START GIVEN TEXT

And for all the non-technical fraudsters, there’s an emergent marketplace of tools like FraudGPT. For as little as $200, bad actors can purchase a suite of AI-powered fraud tools that write malicious code, create undetectable viruses, or generate phishing pages.
GenAI lauded for its ability to learn, iterate, and improve: this same benefit may prove devastating in the wrong hands.

Keeping in mind that the new generation of AI tools are in their infancy (ChatGPT, for instance, has only been available to the public since December 2022), the above use cases barely scratch the surface.

Now Recruiting: a GenAI Garrison

Fraudsters have been using bots to execute complex fraud attacks for years. But what is a bot attack? And what makes them so dangerous?

100% of bot attacks observed in NeuroID’s 4-month study were preceded by human tests. There are various ways this might happen, but they all fall under the category of probing, where the goal is to teach the bot where the defenses are the strongest (ie, what to avoid) and where there might be vulnerabilities (ie, where to attack). A human probes the target FI’s fraud defenses by inputting fake data, seeing what step-ups are taken, how the rejection is resolved, etc. Oftentimes, this testing is extensive—fraudsters know that any eventual attack will only work if it circumvents the FI’s defenses, so it’s worth their time to acquire deep knowledge of the FI’s fraud detection and prevention software.

Next, the attacker may program some bots to apply for products with the FI. These bots act as a scouting party, applying for products by exploiting the vulnerabilities first observed in the human tests. If the bots are able to onboard successfully, then the attacker knows where to direct their army for the full-scale assault.

END GIVEN TEXT

■ **TASK INSTRUCTIONS**:
Retype the part of the text on AI-powered fraud starting at "GenAI lauded for" and ending at "them so dangerous?".

START GIVEN INFORMATION

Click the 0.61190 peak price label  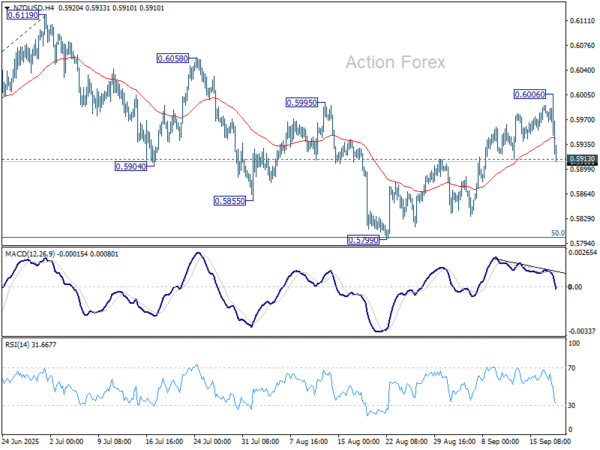pyautogui.click(x=21, y=17)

END GIVEN INFORMATION

■ **TASK SOLUTION**:
GenAI lauded for its ability to learn, iterate, and improve: this same benefit may prove devastating in the wrong hands.

Keeping in mind that the new generation of AI tools are in their infancy (ChatGPT, for instance, has only been available to the public since December 2022), the above use cases barely scratch the surface.

Now Recruiting: a GenAI Garrison

Fraudsters have been using bots to execute complex fraud attacks for years. But what is a bot attack? And what makes them so dangerous?